:: Records for this exercise

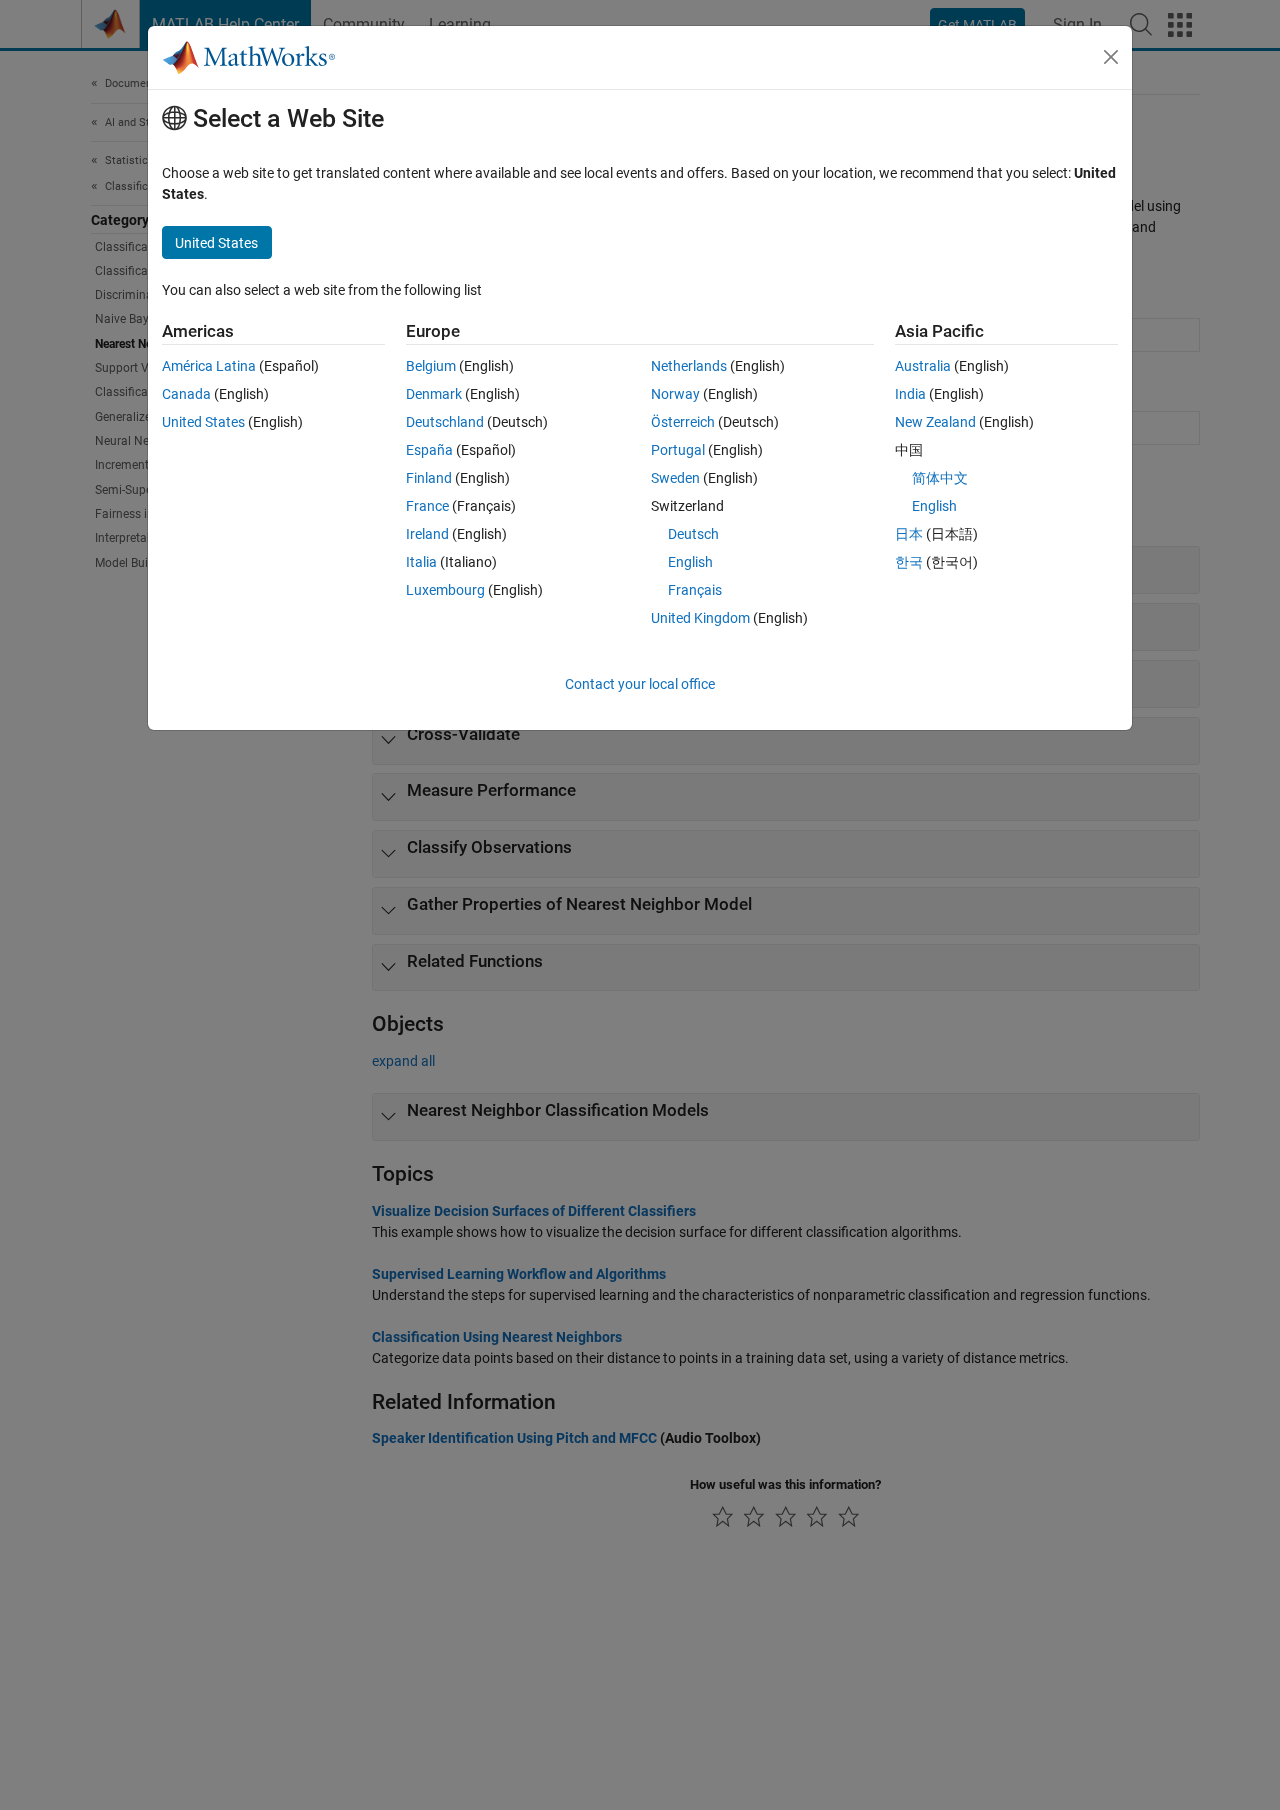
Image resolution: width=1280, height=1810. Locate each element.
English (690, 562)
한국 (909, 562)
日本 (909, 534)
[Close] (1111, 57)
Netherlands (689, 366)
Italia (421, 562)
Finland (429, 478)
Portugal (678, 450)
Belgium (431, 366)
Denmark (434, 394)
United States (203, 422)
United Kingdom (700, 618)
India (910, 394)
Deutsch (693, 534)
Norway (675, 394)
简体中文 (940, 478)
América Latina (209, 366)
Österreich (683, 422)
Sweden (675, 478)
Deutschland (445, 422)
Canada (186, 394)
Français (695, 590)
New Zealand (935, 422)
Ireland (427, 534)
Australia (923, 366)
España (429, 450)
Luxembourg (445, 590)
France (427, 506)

::::

All of the data is to be returned exactly, with no pictures included.

Image resolution: width=1280, height=1810. Locate each element.
English (690, 562)
한국 (909, 562)
日本 (909, 534)
[Close] (1111, 57)
Netherlands (689, 366)
Italia (421, 562)
Finland (429, 478)
Portugal (678, 450)
Belgium (431, 366)
Denmark (434, 394)
United States (203, 422)
United Kingdom (700, 618)
India (910, 394)
Deutsch (693, 534)
Norway (675, 394)
简体中文 (940, 478)
América Latina (209, 366)
Österreich (683, 422)
Sweden (675, 478)
Deutschland (445, 422)
Canada (186, 394)
Français (695, 590)
New Zealand (935, 422)
Ireland (427, 534)
Australia (923, 366)
España (429, 450)
Luxembourg (445, 590)
France (427, 506)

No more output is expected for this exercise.